Considering the potential influence of comorbidities on vaccine response in IBD patients, this study investigated the associations between iron deficiency anemia, hypoalbuminemia, and type 2 diabetes with the observed suboptimal immune response to the HBV vaccine. Our analysis revealed no statistically significant associations between these specific comorbidities and the low immune response (p-value > 0.05). This finding contrasts with a study by Cossio-Gil et al. (2015) conducted in Spain, which reported a significant association between certain comorbidities, primarily hypertension, and a low immune response to HBV vaccination in IBD patients.
Similarly, obesity has been associated with increased susceptibility to infections, autoimmune diseases, and chronic inflammation [
28]. This study explored the potential link between BMI and the suboptimal immune response to the HBV vaccine observed in IBD patients.
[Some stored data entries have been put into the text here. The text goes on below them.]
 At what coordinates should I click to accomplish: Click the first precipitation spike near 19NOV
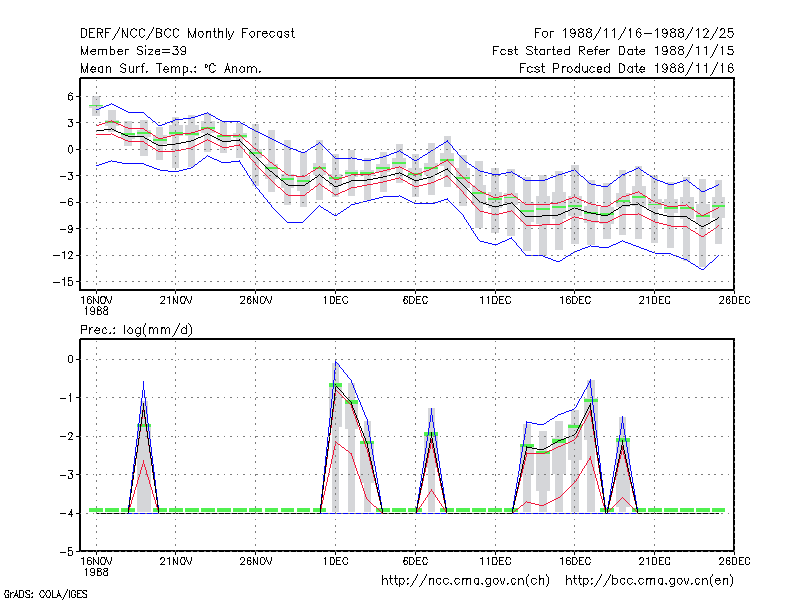tap(143, 383)
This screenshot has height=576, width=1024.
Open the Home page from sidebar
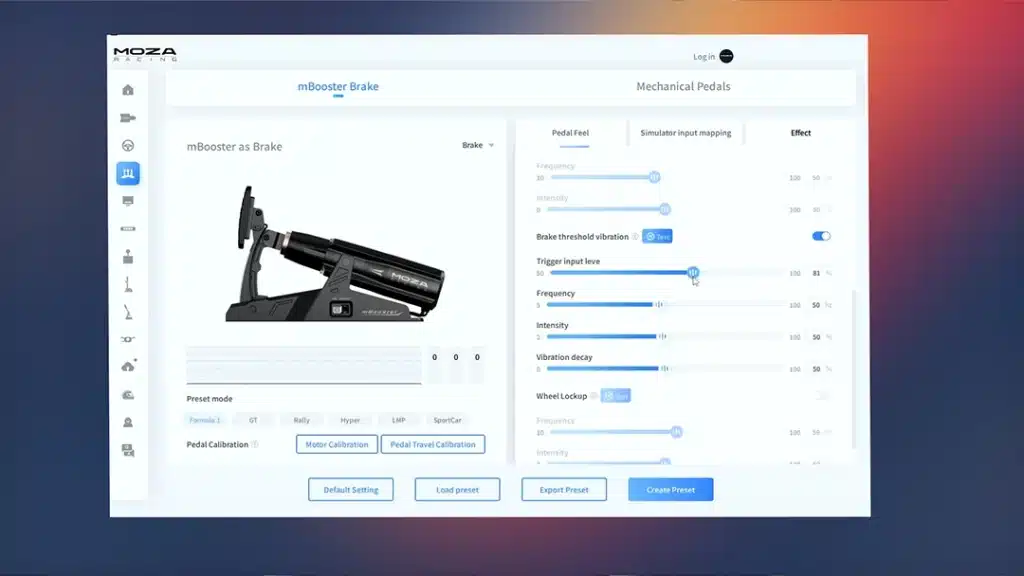tap(128, 90)
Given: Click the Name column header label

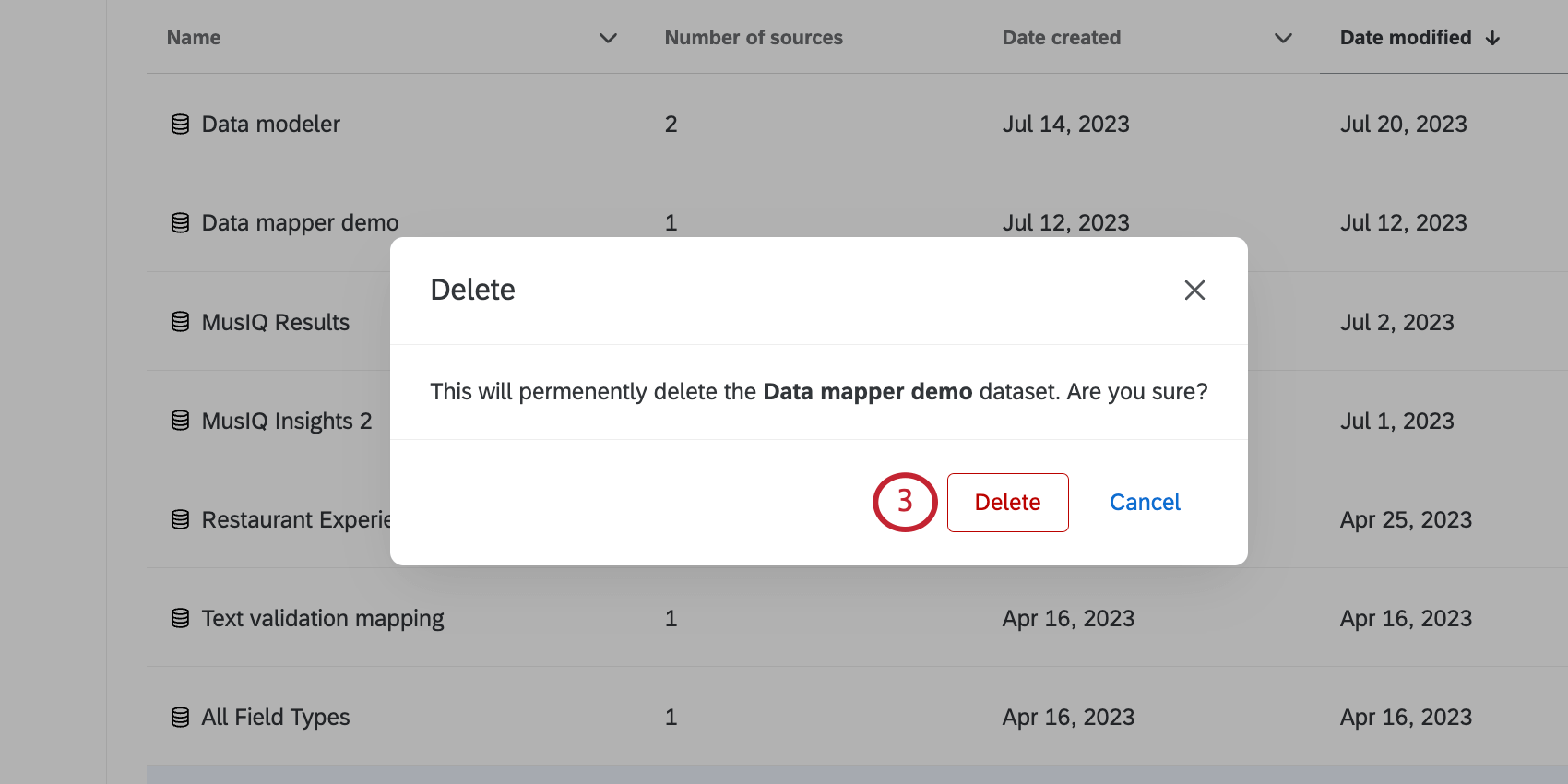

Indeed, our analysis did not reveal a statistically significant association between BMI and vaccine response. Notably, half of the study participants were classified as having a healthy weight, with the remaining patients distributed across the underweight, overweight, and obese categories.
Eventually, none of the IBD patients in this study tested positive for hepatitis B surface antigen (HBsAg), indicating no evidence of current HBV infection. In contrast, the control group exhibited a 4% HBsAg positivity rate. This unexpected finding warrants further investigation. Potential explanations could include the higher mean age of the control group (27.7) versus (22.3) for IBD group in addition to limitations in the implemented screening protocols. It is important to acknowledge that a previous study by Al-Busafi et al. (2021) identified a higher prevalence of HBsAg among males residing in the Muscat governorate, potentially due to risk factors like barber shaving and intra-familial contact. Future research efforts should explore these possibilities in a larger cohort to gain a clearer understanding of the observed distribution of HBsAg positivity [
8].
Limitations
Several limitations inherent to the study design warrant cautious interpretation of the findings. The single-center retrospective design conducted at SQUH restricts the generalizability of results to other populations and limits the ability to control for potential confounding factors such as vaccine variability and dosage. Furthermore, data incompleteness within the healthcare tracking system necessitated participant exclusion, potentially introducing selection bias and compromising the representativeness of the study cohort.